*** Block opens ***

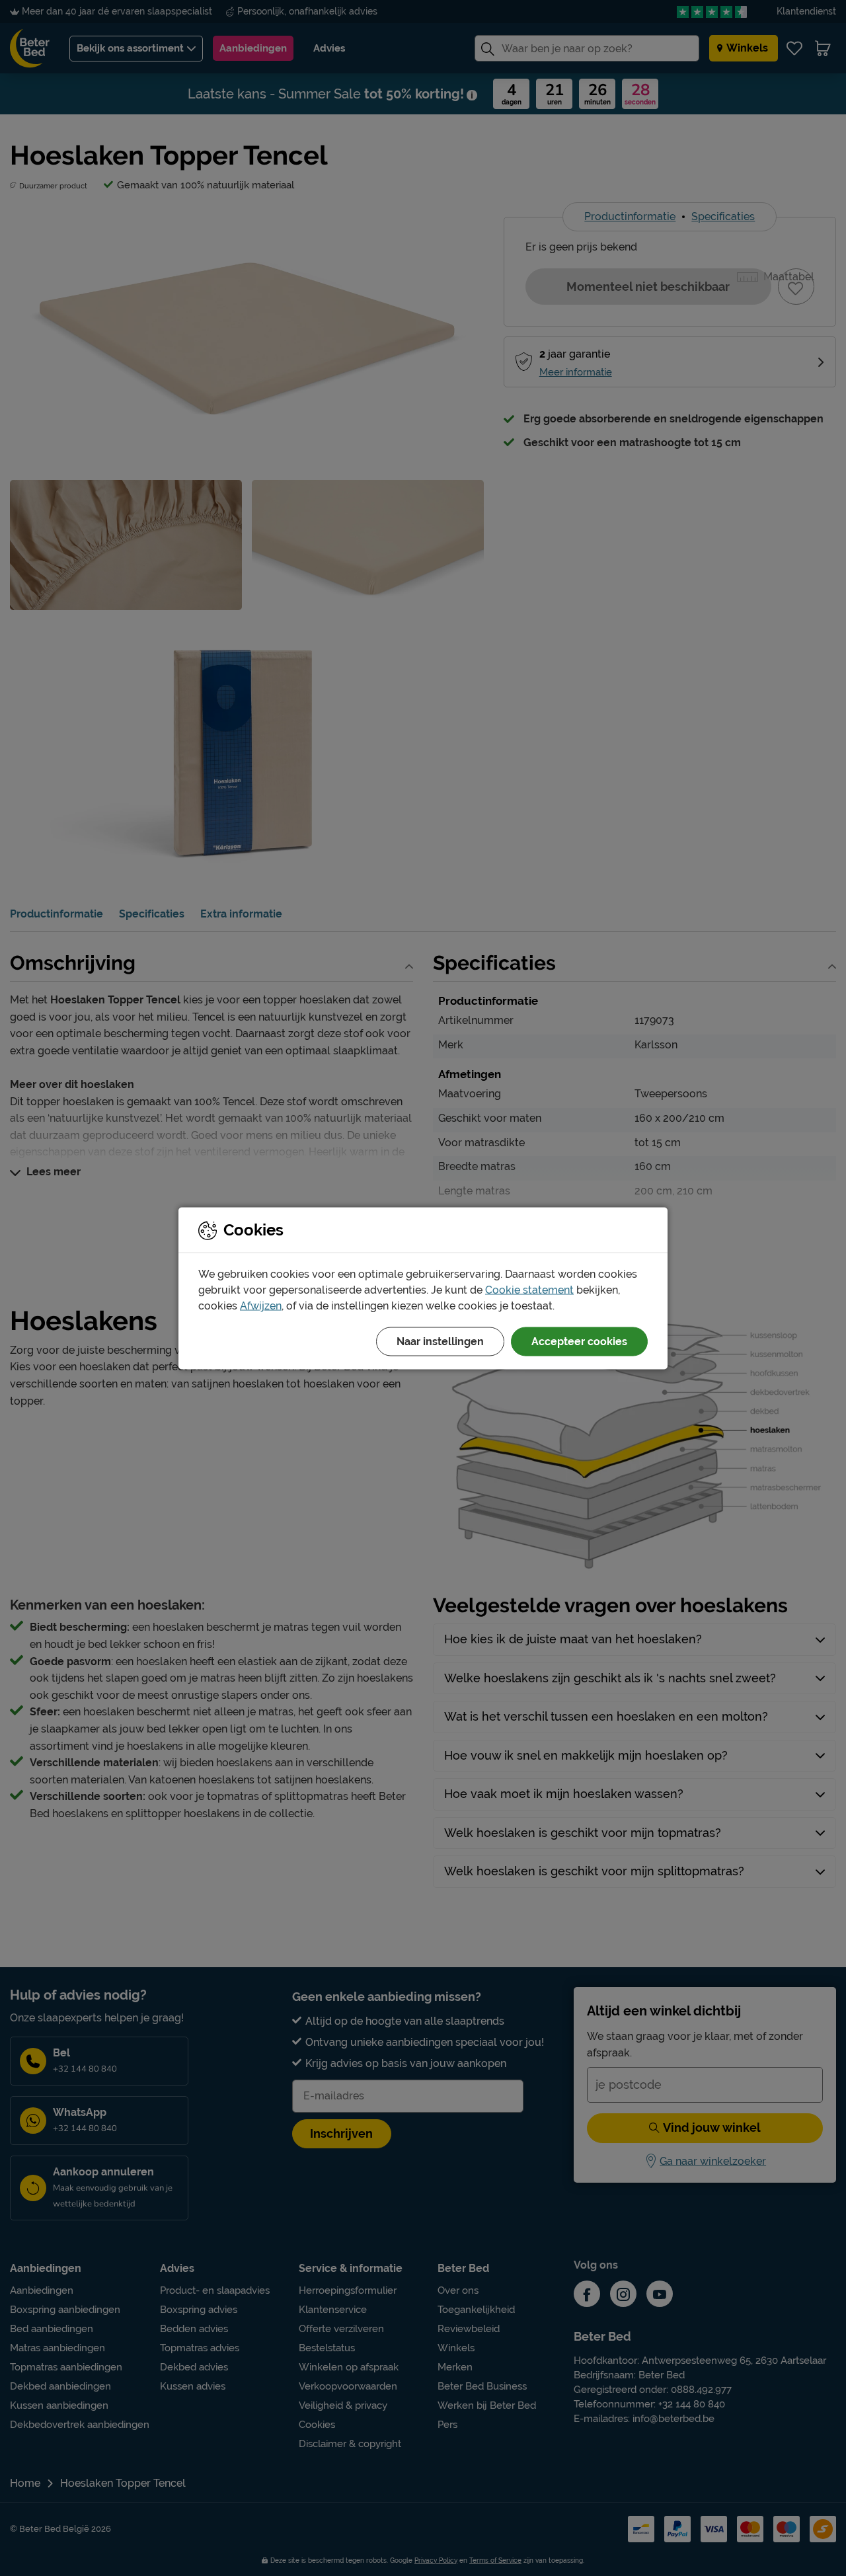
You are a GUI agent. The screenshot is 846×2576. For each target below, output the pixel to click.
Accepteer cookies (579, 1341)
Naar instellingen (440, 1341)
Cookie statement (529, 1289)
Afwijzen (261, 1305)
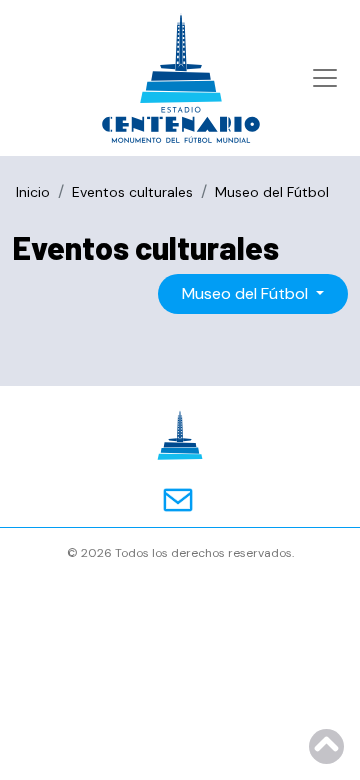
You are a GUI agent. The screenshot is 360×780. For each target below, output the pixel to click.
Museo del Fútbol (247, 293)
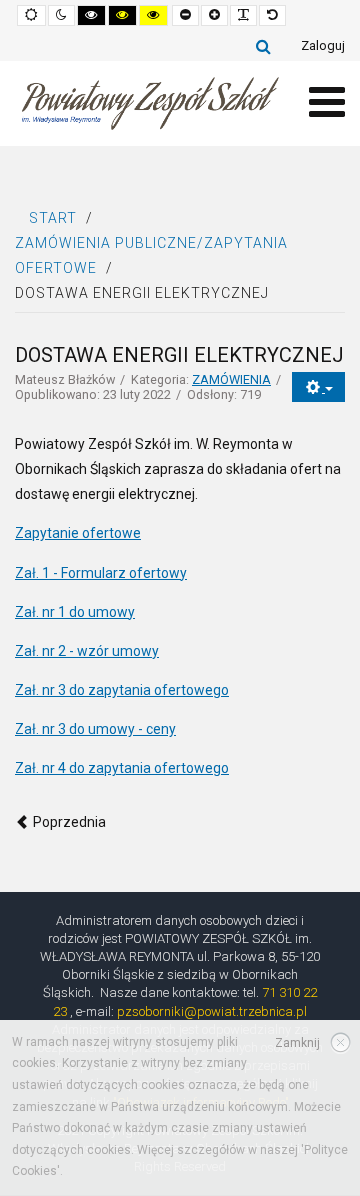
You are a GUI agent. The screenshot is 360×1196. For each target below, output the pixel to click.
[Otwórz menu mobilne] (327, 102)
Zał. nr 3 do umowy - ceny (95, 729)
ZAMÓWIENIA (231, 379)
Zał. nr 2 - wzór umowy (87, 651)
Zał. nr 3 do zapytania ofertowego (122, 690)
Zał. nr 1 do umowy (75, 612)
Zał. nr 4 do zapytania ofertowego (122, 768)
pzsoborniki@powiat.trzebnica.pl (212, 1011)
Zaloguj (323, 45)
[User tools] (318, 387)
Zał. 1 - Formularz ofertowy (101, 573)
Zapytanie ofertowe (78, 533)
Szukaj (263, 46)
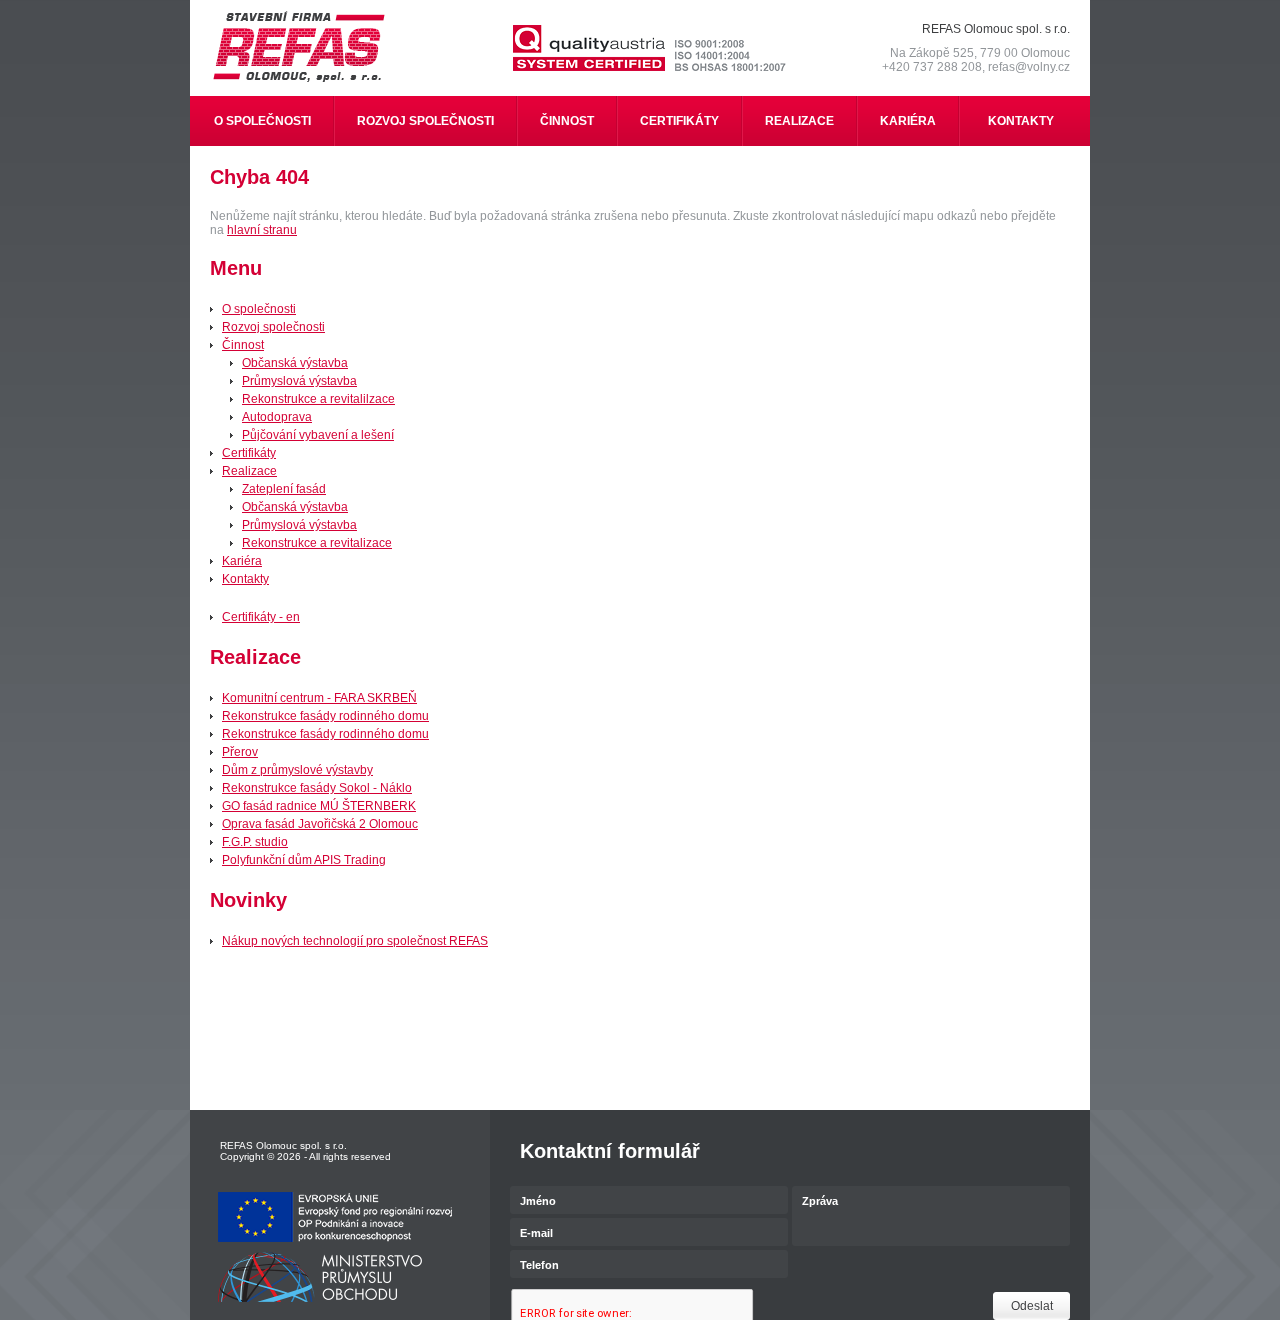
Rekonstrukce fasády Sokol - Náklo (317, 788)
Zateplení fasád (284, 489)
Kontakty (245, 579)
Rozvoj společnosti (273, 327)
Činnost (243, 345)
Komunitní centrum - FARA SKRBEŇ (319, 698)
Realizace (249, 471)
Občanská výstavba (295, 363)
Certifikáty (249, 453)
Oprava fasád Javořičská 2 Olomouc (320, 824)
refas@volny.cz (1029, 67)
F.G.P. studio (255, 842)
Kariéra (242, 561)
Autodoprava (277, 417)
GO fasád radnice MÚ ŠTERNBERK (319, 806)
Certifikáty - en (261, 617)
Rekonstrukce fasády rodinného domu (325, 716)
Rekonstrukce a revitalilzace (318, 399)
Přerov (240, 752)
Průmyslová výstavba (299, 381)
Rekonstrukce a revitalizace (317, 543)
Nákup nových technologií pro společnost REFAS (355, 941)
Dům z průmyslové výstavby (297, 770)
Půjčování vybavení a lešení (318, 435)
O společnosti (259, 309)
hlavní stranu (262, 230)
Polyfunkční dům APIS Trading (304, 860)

*** Block closes ***

Problem to solve: When you reach the line with "Afwijzen (261, 1305)" in the records above, start writing out each line exactly, and stop after the line with "Zał. nr 1 do umowy (75, 612)". Pictures stay out.

Solution:
Afwijzen (261, 1305)
You are a GUI agent. The screenshot is 360×780. For each target below, output the pixel to click.
Museo del Fútbol (247, 293)
You are a GUI agent. The screenshot is 360×1196. For each target below, output the pixel to click.
[Otwórz menu mobilne] (327, 102)
Zał. nr 3 do umowy - ceny (95, 729)
ZAMÓWIENIA (231, 379)
Zał. nr 2 - wzór umowy (87, 651)
Zał. nr 3 do zapytania ofertowego (122, 690)
Zał. nr 1 do umowy (75, 612)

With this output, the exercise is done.